Two major projects protect Fish Creek from erosion and local flooding.
The original Fish Creek project in 1988 was required to stabilize the creek bed and prevent further bank erosion caused by increasing stormwater flows due to upstream urbanization. Original plans were to only stabilize the eroded areas; however, after placing survey markers to monitor the extent of continuing erosion, we found the creek bed had dropped up to three feet after a July 1987 storm event.

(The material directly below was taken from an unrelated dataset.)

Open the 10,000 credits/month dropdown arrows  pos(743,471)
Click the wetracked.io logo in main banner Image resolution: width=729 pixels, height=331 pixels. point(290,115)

Therefore, the project scope was expanded to include an underground pipe for flood flows in the steepest section of the creek (about one-half mile). A surface channel was reconstructed for low flows. The project also included development of three upstream control structures to delay storm flows
After another major storm in October 2005, considerable damage impacted a series of embankments in the Fish Creek ravine. The creek had to be temporarily rerouted to allow District staff to fully assess the damage for permanent repair and restoration. After the assessment, it became evident that numerous areas throughout the ravine were severely damaged and eroded.
Approximately 900 feet of channel and seven waterfall drop structures were reinforced and/or reconstructed. Additionally, three earth dams were removed to restore an open creek from I-494 to Highway 61. The flood flow pipeline was extended approximately 600 feet, and a new diversion structure was installed near I-494.
The flood flow pipeline extension now forces damaging flows to remain in the pipe until they discharge onto bedrock 400 feet upstream of Highway 61. The diversion structure routes low flows above ground to sustain the creek.